> Required actions
[1] Write out the passage on Oracle's move to Austin, beginning at the words "Oracle a Silicon" and stopping after the words "a regulatory filing.".
[2] Translate this sentence from the passage on Oracle's move to Austin into Spanish: "Oracle opened a campus in Austin back in 2018 and made available an on-site apartment building which could host 10,000 employees with an aim to welcome a younger and cost-effective workforce."
[3] Carry on the passage on Oracle's move to Austin from the point where it stops.

> Passage shown
>>>

Oracle a Silicon Valley stalwart, becomes the latest technology corporation to leave California, its home state due to higher taxes, steeper costs of living, and an increasing trend of remote working. This shift to Austin from Redwood City “means that many of our employees can choose their office location as well as continue to work from home part-time or all of the time,” Oracle said during a regulatory filing.
Yet, the company will continue to extend support to its previous headquarter in California and other offices in Santa Monica, California, Seattle, Denver, Orlando, Florida, and Burlington, Massachusetts. Oracle stated that it had 135,000 employees as reported in May and like several other companies, COVID-19 has forced them to allow employees’ flexibility in the working pattern.
Oracle opened a campus in Austin back in 2018 and made available an on-site apartment building which could host 10,000 employees with an aim to welcome a younger and cost-effective workforce. The company had stated last year that its largest annual conference, OpenWorld, would make a shift from San Francisco to Las Vegas. Texas Governor Greg Abbott gave Oracle a welcome via a tweet.

<<<

Stored records
>>>

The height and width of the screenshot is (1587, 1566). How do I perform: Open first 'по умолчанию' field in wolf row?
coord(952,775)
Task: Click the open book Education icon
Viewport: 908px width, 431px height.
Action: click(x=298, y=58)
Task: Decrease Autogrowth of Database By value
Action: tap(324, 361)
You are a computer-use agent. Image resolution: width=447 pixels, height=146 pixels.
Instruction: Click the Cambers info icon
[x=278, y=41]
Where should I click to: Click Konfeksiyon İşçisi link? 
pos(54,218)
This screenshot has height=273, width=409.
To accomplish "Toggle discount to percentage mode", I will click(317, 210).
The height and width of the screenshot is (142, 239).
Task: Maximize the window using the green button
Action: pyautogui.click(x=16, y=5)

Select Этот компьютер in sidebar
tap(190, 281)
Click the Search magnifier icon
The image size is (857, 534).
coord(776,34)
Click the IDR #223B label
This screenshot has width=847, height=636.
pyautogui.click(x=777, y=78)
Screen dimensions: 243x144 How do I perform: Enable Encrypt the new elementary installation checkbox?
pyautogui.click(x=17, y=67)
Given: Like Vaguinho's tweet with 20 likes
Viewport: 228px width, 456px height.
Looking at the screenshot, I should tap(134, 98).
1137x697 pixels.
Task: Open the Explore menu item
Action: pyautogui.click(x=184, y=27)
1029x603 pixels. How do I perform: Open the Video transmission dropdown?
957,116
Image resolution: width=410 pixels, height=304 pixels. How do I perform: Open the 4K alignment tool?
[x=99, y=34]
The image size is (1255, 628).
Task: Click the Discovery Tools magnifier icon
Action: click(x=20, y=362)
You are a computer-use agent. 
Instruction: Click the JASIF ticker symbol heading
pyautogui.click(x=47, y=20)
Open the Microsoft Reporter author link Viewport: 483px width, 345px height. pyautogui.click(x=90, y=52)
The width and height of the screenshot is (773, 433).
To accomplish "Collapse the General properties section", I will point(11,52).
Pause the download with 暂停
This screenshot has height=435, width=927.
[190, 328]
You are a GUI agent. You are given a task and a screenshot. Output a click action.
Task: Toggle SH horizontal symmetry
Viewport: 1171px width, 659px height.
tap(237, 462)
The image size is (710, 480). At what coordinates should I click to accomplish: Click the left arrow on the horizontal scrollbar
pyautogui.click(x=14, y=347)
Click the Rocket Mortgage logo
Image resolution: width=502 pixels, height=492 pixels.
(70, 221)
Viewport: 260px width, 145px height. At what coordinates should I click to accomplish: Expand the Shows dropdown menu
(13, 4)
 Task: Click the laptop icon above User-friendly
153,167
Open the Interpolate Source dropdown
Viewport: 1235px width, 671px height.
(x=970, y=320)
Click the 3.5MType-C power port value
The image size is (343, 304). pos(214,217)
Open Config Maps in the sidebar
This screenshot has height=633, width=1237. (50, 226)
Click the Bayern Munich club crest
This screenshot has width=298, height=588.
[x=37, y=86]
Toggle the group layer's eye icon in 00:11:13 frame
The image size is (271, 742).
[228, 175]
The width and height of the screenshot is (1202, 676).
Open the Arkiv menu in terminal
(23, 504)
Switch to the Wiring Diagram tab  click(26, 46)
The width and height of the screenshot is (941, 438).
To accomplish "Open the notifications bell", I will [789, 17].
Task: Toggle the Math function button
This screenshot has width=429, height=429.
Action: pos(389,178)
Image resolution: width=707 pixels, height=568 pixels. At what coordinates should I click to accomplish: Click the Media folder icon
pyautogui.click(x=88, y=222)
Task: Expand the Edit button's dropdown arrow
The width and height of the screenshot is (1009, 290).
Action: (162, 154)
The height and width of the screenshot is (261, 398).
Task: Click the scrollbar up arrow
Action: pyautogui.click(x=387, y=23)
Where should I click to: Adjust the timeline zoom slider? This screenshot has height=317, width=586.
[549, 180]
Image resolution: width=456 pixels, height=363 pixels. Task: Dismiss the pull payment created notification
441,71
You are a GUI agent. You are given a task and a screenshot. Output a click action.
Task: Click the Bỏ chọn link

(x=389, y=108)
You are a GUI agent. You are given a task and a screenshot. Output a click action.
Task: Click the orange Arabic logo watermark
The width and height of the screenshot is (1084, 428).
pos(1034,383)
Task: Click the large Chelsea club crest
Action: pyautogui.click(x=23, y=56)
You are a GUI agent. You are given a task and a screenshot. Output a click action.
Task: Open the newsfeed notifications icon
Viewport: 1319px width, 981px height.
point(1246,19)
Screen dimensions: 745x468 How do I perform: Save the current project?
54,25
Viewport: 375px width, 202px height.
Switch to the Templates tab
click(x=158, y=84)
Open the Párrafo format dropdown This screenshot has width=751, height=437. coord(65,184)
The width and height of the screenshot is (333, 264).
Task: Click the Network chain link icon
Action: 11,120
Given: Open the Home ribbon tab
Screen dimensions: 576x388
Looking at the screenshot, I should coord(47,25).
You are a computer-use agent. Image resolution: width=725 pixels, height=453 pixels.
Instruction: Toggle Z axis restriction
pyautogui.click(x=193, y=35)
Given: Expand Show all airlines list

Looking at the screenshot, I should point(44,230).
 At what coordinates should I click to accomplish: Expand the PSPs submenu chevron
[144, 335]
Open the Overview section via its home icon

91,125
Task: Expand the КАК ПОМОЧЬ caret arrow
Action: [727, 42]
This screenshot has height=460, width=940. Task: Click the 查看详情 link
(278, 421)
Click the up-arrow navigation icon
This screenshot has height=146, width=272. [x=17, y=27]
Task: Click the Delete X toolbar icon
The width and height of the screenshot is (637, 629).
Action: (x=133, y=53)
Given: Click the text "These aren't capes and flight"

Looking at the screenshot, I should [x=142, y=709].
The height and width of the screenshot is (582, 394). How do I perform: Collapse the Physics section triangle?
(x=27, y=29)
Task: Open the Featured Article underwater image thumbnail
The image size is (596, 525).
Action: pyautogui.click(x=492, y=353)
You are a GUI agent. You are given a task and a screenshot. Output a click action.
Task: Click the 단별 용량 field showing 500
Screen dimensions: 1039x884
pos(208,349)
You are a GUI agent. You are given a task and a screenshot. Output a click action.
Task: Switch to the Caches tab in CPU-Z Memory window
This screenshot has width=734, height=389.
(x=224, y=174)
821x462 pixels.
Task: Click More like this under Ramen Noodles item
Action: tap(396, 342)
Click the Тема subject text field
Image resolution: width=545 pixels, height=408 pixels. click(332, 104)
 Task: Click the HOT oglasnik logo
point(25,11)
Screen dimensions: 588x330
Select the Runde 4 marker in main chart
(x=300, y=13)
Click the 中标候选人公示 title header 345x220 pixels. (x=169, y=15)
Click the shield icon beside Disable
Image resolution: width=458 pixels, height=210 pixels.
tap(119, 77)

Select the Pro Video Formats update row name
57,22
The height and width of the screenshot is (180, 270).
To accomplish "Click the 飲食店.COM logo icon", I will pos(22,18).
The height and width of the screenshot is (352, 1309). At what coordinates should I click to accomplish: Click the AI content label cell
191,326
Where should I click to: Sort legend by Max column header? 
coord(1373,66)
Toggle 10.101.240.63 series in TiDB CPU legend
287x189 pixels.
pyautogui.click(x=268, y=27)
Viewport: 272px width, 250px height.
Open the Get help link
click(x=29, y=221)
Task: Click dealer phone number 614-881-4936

<<<

> Task-by-task answers
[1]
Oracle a Silicon Valley stalwart, becomes the latest technology corporation to leave California, its home state due to higher taxes, steeper costs of living, and an increasing trend of remote working. This shift to Austin from Redwood City “means that many of our employees can choose their office location as well as continue to work from home part-time or all of the time,” Oracle said during a regulatory filing.

[2] Oracle abrió un campus en Austin en 2018 y puso a disposición un edificio de apartamentos en el propio lugar que podía alojar a 10.000 empleados, con el objetivo de acoger a una fuerza laboral más joven y de menor costo.

[3]
This move to shift headquarters comes during Oracle’s aim of cost-shedding as they transition from traditional software to cloud computing, as this has resulted in declining revenue for two fiscal years. The company said that it expects its sales to rise by 2% to 4% by the end of February 2021.
Started in 1977, Oracle has been a foundational company in the Silicon Valley area.
“There’s no birthright that says Silicon Valley has to get all the great tech companies,” Mahoney stated in an interview before Oracle’s announcement. “But it does have a special sauce that no other place has been able to replicate.”
California remains a highly preferred place for companies due to the presence of world-class Universities and great weather, all in one place.